Com uma premissa instigante em mãos, o diretor canadense
utiliza uma enigmática invasão alienígena como o estopim para a construção de
um relato humano e pacifista, um longa com múltiplas camadas capaz de abranger
temas contrastantes sem nunca perder o foco. Indo além dos
dilemas recorrentes da ficção-científica, incluindo o medo do
desconhecido e o velho dualismo razão\emoção, Villeneuve é primoroso ao apontar
a sua contextualizada mira para a frágil relação entre as grandes potências
globais, escancarando o distanciamento e as perigosas diferenças ideológicas
com inegável sagacidade. É quando se volta para a intimista jornada da sua
magnífica protagonista, porém, que o longa alcança um patamar realmente
extraordinário, principalmente por dialogar com delicadas questões universais sob
um ponto de vista absolutamente único. Em suma, independente dos ligeiros
percalços, A Chegada é um Sci-Fi raro, um longa surpreendente que consegue
desafiar o cérebro do espectador sem esquecer de tocar o seu coração.

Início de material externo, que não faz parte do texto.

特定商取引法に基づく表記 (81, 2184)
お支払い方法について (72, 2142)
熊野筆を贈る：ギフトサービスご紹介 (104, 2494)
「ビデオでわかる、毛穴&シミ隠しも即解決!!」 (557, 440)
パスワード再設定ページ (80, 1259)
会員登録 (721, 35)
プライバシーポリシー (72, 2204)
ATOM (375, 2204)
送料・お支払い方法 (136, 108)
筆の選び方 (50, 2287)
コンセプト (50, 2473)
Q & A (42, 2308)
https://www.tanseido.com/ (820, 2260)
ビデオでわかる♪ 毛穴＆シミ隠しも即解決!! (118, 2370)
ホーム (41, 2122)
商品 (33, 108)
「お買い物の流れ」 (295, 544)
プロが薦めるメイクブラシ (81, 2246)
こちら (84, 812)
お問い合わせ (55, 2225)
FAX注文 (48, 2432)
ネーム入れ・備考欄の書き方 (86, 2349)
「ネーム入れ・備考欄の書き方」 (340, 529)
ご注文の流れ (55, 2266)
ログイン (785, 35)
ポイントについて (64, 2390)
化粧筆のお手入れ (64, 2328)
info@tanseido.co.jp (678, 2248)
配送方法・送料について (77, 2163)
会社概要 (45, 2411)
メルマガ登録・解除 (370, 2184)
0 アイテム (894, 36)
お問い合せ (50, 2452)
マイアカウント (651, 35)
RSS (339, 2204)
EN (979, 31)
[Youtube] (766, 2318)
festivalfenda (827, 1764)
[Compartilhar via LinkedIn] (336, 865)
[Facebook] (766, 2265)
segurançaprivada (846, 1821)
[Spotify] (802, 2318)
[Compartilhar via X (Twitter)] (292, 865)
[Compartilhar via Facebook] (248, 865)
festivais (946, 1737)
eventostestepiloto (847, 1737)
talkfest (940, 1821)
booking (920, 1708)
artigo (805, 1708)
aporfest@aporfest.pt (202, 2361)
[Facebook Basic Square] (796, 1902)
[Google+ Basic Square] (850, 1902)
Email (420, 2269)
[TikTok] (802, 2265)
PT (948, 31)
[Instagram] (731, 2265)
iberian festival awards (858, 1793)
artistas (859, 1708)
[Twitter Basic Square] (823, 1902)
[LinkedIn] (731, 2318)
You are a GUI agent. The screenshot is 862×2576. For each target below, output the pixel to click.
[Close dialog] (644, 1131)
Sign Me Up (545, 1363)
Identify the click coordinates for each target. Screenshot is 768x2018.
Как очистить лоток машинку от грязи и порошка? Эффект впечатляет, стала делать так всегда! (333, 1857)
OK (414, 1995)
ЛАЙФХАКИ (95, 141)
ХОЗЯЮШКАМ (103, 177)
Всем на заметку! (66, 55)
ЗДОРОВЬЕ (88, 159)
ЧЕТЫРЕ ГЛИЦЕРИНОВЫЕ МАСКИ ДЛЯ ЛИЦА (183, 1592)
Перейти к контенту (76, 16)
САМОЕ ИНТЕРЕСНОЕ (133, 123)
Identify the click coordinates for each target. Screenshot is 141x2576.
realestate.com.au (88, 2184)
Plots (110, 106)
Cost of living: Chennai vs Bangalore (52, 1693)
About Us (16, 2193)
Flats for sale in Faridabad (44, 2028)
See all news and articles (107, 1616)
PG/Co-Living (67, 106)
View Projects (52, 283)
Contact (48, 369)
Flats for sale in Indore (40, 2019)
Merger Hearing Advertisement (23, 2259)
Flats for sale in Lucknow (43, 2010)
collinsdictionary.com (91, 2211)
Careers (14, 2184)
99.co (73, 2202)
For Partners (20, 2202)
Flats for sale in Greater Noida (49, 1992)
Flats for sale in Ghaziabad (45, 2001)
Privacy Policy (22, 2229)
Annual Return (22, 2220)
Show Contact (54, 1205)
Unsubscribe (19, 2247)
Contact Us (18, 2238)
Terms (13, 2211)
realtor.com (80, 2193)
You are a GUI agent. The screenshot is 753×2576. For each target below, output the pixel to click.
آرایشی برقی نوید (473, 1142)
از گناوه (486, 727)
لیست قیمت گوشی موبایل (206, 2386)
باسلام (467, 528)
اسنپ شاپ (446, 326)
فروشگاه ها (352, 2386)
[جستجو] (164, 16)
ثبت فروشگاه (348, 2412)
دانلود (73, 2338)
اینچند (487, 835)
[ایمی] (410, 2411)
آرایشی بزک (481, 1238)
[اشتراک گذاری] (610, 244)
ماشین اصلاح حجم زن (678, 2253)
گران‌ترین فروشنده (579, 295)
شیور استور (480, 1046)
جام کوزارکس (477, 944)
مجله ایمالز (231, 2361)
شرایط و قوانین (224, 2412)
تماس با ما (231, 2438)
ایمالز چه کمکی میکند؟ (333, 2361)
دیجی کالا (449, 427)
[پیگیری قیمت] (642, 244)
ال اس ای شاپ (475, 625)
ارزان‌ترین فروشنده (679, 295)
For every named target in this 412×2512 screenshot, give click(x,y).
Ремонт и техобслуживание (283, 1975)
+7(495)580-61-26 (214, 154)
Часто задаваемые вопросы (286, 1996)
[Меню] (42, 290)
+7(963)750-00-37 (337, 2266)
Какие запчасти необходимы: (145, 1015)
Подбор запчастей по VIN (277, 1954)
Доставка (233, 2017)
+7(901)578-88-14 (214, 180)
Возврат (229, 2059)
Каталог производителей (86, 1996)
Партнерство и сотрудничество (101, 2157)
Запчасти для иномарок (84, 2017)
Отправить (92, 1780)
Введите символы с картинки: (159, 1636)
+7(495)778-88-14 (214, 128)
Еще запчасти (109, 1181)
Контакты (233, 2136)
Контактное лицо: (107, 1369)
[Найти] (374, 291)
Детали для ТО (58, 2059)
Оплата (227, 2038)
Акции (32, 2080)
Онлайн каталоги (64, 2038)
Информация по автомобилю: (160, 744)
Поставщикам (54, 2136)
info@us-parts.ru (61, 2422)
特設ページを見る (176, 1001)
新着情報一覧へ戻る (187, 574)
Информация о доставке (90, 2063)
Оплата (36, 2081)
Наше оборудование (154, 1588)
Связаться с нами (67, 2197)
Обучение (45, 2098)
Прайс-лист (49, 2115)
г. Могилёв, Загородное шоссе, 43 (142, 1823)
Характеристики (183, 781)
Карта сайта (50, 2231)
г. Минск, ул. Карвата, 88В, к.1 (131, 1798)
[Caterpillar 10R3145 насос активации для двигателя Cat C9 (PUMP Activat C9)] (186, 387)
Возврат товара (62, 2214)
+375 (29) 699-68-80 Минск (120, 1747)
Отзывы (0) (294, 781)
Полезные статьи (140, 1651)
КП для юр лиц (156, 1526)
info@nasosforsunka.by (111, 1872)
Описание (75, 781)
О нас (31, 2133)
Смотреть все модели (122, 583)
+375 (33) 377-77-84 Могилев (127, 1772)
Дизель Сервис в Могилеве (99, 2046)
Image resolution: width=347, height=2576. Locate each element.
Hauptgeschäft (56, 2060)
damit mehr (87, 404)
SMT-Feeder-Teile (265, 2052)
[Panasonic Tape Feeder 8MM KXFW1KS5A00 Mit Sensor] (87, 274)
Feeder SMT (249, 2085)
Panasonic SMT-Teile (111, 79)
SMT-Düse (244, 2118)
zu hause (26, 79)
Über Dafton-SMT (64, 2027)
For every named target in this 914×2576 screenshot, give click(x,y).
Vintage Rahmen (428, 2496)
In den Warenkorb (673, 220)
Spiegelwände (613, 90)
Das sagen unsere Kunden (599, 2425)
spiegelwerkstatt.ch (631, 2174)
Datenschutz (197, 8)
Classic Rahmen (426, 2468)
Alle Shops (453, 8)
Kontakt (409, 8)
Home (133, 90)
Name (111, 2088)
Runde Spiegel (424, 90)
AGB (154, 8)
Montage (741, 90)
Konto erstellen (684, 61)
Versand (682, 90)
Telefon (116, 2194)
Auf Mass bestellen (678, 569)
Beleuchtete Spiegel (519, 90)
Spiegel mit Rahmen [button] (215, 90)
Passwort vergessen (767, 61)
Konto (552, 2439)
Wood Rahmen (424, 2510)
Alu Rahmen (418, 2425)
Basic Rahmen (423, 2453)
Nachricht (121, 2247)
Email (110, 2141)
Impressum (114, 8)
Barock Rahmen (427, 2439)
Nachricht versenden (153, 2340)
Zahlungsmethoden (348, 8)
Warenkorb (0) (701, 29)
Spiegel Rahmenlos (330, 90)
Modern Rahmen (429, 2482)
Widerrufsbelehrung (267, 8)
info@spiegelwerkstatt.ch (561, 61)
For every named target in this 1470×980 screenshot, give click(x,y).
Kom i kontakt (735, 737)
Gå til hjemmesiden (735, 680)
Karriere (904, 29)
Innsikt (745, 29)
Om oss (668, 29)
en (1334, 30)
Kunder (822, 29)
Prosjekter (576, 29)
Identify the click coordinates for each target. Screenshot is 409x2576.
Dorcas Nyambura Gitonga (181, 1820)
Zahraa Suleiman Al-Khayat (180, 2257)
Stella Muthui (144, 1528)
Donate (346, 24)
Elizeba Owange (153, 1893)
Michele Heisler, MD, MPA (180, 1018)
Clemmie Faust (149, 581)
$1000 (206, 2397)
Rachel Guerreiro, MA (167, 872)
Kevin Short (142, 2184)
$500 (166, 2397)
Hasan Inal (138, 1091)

Inspirado no conto Story of Your Life, do escritor Ted Chiang, o
argumento assinado por Eric Heisserer é praticamente irretocável ao construir a
jornada da Dr. Louise Banks (Amy Adams). Já na memorável sequência de abertura,
o longa estabelece com um soberbo poder de síntese o drama familiar da
especialista em linguística, permitindo que o público crie uma conexão
quase que instantânea com a independente personagem. O mesmo, aliás,
acontece quando o assunto é a introdução da ameaça alienígena. Sem tempo a
perder, Denis Villeneuve abraça o mistério em torno das intenções dos
extraterrestres com afinco, nos colocando no ponto de vista da protagonista ao
desvendar com um misto de espanto, medo e curiosidade os simbolismos por trás
desta repentina aparição. Na trama, após trabalhar para o exército num antigo
caso envolvendo um grupo rebelde, Louise é selecionada pelo Coronel Weber
(Forest Whitaker) para tentar decifrar a linguagem utilizada pelos aliens no
seu primeiro contato com a raça humana. Inicialmente insegura, a professora
universitária resolve aceitar a "missão", se unindo ao cientista Ian
Donnelly (Jeremy Renner) na tentativa de compreender o comportamento desta
espécie. Na linha de frente contra uma possível ameaça a vida na Terra, Louise
e Ian logo percebem que terão de correr contra o tempo, já que um grupo de
nações liderado pela China decide se preparar para um ataque sem antes entender
os reais interesses por trás desta invasão.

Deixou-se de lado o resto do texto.